Security update from G-Cloud

Posted by: , Posted on: - Categories: G-Cloud

The transition to the new G-Cloud Security Approach, which asks for self-assertion, and the Digital Marketplace will be soon coming into effect. This means that suppliers on G-Cloud will no longer need to get Pan Government Accreditation (PGA).

G-Cloud will stop accepting submissions for PGA from 30th of July 2014. If you want your service to achieve Pan Government Accreditation, please submit your application with this template before this date.

Guidance for the new approach will be out for comment in the next few weeks.

Accreditation submissions for cloud services connected to the Public Services Network (PSN), will continue to require PGA. These will need to be submitted to the PSNA.

Sharing and comments

Share this page


  1. Comment by Matt Eddolls posted on

    Please could you confirm when the guidance for the new approach will be made available? We are keen to progress accreditation asap.

    • Replies to Matt Eddolls>

      Comment by Raphaelle Heaf posted on

      We are hoping to have this published for comment in the next few weeks.

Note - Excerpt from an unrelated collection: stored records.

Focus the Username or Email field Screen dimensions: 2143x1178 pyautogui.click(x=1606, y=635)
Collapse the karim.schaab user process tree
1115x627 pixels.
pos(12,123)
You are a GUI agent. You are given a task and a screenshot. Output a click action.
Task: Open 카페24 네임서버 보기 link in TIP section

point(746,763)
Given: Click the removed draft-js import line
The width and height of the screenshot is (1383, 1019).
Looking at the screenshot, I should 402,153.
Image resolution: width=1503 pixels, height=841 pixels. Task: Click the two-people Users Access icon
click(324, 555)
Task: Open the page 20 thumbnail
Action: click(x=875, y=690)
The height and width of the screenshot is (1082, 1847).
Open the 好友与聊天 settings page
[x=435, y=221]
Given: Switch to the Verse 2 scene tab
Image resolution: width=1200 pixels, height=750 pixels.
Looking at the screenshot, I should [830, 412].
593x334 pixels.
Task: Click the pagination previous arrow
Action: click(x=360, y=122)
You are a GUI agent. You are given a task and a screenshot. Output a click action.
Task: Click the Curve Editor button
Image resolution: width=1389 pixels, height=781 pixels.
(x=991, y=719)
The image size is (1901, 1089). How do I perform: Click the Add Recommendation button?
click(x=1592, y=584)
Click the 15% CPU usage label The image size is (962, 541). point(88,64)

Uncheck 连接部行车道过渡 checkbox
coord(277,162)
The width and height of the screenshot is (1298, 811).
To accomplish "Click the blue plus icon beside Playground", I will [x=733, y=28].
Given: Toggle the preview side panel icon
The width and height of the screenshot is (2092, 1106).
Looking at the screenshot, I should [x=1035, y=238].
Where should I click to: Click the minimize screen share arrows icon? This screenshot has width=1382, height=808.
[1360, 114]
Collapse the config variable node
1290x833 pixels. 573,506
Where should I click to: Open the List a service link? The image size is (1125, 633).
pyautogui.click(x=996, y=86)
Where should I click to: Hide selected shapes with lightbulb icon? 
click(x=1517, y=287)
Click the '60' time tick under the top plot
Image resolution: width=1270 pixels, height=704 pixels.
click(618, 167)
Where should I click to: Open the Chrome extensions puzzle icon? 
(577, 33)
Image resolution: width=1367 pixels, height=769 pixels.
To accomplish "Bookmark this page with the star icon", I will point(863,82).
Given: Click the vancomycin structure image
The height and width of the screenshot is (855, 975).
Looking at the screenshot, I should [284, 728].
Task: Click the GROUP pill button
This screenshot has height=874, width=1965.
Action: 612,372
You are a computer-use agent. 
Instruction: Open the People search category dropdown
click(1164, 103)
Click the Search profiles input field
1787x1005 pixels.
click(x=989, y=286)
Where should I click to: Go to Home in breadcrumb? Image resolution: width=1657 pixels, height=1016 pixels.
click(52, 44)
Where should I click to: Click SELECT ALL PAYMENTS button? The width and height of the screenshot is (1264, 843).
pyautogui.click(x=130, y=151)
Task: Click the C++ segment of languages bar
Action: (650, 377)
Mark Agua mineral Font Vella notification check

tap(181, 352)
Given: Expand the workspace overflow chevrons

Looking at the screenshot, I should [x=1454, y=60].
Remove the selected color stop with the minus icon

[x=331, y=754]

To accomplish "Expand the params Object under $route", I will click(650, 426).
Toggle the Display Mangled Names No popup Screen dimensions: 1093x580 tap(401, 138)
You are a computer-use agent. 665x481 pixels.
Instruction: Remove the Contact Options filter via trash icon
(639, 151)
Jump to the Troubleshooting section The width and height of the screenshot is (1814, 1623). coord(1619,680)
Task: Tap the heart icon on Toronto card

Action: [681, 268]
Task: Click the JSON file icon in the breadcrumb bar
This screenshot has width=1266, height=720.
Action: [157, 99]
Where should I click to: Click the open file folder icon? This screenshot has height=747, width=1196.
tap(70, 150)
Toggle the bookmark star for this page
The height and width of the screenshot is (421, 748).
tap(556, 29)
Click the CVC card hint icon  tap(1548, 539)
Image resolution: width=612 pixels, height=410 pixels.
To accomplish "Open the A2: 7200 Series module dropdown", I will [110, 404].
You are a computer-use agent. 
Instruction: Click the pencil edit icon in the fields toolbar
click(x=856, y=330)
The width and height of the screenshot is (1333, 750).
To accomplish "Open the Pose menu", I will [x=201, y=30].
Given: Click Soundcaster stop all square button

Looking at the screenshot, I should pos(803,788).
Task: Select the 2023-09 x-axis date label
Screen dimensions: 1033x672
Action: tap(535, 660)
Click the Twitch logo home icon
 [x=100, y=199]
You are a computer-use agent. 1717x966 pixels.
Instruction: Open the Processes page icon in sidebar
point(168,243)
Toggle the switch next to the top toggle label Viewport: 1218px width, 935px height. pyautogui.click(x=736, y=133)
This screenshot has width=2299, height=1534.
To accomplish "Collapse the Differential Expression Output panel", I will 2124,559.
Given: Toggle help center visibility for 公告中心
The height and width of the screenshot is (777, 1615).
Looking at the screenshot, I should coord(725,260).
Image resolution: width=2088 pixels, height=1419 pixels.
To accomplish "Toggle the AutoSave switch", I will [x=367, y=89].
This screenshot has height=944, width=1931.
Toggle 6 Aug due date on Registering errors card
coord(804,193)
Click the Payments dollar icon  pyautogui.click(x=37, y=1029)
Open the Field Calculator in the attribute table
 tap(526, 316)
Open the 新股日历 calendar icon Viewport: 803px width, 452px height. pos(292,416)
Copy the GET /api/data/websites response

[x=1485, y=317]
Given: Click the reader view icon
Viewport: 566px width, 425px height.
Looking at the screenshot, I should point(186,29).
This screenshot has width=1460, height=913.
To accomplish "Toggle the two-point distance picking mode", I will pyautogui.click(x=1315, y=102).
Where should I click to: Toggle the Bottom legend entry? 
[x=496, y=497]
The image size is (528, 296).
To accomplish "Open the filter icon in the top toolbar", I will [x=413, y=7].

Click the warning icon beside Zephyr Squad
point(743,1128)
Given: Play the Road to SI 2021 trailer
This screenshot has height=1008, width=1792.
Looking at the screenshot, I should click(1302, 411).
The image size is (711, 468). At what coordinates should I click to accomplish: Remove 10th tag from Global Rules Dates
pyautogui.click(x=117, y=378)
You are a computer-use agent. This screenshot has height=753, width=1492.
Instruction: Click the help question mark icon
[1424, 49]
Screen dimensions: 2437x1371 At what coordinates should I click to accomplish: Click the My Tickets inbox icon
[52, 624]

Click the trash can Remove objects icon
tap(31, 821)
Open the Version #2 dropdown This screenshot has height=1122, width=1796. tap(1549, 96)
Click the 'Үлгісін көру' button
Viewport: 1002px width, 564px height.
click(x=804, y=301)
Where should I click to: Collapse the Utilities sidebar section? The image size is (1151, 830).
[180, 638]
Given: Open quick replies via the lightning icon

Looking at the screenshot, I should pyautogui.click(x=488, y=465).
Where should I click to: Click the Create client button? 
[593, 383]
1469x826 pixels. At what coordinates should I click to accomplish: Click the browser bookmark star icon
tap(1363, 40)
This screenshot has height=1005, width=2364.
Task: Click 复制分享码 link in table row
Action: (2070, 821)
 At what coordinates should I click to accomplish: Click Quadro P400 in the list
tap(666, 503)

  2. Comment by Ronald posted on

    Will the accreditation process change in any way after the new Cloud Principles go live?

    My understanding is that the current accreditation process is based on the IS 1 document, which requires an RMADS. However, the new Cloud Principles do not require a RMADS.

    • Replies to Ronald>

      Comment by Raphaelle Heaf posted on

      There is more information on the changes here
      We will publish an updated draft guidance shortly.

      • Replies to Raphaelle Heaf>

        Comment by Ronald posted on

        Thanks for the pointer. I understand that current G-Cloud IL2/IL3 non-PSN PGAs can serve OFFICIAL.

        1. Will previously PGA'ed G-Cloud services still have "accreditation" into G-Cloud 6 and beyond? Or will future G-Clouds only use the Cloud Principles, i.e. the existing service's PGA won't mean anything anymore?

        2. It was previously mentioned that there will still be an "accreditation" process done by a buyer if necessary, just not by the PGA. Will there be a new document like IS 1, that is based on the Cloud Principles, that will be used by the buyers to accredit a G-Cloud system? Or is that "accreditation" based on the department's own judgement?